Today KABK runs bachelor's, master's, and doctoral programs in fine art, design, photography, graphic design, and newer disciplines with names like ArtScience and Non Linear Narrative. The graphic design program is one of the most competitive art-school programs in Europe: in the 2023 to 2024 academic year, roughly 1,200 applicants competed for about 50 places. Around 63 percent of students are international, which the academy treats as a defining strength and which the Dutch parliament has, in recent years, treated as a problem to be managed. Like much of Dutch higher education, KABK sits in the middle of a national debate about the language of instruction and the country's appetite for foreign students. The academy maintains close ties with Leiden University - a joint Combined Degree program with Leiden's Art History department lets students earn two bachelor's degrees together - and with the Royal Conservatory next door, with which it shares the University of the Arts The Hague umbrella since 1990. The institution that started as five painters arguing on Saturdays now graduates several hundred artists a year.
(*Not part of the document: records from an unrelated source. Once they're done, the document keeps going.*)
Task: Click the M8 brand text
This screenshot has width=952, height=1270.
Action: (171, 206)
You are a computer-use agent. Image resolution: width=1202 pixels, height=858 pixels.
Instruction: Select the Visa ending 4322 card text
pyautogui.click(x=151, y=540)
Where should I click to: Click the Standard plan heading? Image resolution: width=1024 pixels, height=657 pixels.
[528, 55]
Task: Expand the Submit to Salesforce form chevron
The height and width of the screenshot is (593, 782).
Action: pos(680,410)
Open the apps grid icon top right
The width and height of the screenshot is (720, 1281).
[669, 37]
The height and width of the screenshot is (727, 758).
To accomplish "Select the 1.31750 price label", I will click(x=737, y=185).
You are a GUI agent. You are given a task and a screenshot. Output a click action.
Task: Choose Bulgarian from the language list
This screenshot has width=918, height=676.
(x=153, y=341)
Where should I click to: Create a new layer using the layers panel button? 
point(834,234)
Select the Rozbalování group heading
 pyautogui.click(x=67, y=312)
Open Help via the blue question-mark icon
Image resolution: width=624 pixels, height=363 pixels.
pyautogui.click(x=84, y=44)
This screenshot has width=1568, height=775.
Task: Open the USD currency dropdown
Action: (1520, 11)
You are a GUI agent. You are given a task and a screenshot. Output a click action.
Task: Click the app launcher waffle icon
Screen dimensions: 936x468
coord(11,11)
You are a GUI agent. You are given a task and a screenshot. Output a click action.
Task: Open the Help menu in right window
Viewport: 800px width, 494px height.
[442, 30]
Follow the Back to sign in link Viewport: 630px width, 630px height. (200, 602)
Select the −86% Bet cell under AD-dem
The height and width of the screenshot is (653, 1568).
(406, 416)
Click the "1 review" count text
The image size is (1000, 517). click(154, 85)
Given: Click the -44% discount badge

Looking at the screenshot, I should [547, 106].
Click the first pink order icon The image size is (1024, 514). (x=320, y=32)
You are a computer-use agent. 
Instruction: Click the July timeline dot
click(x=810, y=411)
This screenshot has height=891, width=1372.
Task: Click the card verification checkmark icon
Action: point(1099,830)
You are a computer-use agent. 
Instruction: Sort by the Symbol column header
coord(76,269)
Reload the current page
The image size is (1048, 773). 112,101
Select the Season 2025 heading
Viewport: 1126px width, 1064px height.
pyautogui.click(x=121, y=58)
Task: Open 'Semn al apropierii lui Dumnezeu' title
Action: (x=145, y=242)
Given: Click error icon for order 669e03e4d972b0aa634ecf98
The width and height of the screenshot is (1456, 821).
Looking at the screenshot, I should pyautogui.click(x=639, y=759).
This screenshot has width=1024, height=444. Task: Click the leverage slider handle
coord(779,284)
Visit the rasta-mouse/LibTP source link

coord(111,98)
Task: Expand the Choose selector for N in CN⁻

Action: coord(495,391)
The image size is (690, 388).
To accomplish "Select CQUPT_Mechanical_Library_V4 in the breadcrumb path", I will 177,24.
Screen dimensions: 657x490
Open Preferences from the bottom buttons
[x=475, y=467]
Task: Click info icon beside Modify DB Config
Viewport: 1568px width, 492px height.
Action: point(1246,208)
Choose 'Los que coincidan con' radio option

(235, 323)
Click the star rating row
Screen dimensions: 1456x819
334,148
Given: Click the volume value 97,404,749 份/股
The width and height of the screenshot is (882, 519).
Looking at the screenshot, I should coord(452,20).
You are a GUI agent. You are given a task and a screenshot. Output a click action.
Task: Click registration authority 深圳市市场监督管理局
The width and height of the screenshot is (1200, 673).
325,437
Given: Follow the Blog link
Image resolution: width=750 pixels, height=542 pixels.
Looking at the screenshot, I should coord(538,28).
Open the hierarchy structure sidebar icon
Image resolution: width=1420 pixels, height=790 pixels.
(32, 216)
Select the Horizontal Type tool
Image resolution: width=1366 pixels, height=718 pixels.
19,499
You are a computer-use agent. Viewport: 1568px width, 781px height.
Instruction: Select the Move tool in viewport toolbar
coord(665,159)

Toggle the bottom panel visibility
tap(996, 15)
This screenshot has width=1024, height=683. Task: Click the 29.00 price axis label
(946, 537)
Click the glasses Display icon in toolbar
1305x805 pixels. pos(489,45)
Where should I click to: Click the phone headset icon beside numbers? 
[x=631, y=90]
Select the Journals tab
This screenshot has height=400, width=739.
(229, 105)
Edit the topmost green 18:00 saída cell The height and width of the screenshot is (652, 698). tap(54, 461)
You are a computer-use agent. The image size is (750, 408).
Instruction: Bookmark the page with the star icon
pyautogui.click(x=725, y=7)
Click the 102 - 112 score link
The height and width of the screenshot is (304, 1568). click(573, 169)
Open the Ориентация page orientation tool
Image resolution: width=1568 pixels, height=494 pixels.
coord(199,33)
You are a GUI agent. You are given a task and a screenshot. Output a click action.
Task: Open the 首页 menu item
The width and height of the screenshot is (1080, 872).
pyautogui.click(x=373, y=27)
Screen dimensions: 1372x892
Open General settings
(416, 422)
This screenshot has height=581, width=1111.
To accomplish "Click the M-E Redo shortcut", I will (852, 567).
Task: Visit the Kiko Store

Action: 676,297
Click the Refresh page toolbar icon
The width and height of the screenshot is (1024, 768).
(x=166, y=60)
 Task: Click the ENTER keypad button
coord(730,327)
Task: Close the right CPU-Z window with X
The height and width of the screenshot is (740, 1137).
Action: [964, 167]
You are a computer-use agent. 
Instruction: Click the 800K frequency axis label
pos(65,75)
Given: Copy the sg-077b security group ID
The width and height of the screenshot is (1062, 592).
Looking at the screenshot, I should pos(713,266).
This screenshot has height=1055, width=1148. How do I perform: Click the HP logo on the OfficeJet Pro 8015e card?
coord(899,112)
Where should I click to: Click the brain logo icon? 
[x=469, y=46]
The KABK building on Prinsessegracht 4 sits on one of The Hague's quieter canals, a short walk east of the Binnenhof and the Mauritshuis. The 1990s acquisition of the historic building at Bleijenburg 38 expanded the campus a block south. There is no public museum at the academy - this is a working school, not an institution that displays its collections - but the year-end graduation show in late June and early July, called Graduation, opens the building to the public and is, in a city full of museums, one of the more interesting things to see. The walls are hung with the senior projects of the next generation of Dutch artists and designers, the same way the walls were hung in 1685 with drawings the academy's first apprentices brought to be argued over on Saturdays. The conversation has not particularly changed. The students are simply different each year.
KABK occupies Prinsessegracht 4 in central The Hague, at approximately 52.082N, 4.319E, three blocks east of the Binnenhof. The Hague is 50 km southwest of Amsterdam Schiphol (EHAM) and 18 km north of Rotterdam The Hague Airport (EHRD). From cruising altitude the easiest visual cues are the Binnenhof and Hofvijver complex, the green wedge of the Haagse Bos to the east, and the wide beach of Scheveningen to the northwest where the Hague School painters worked.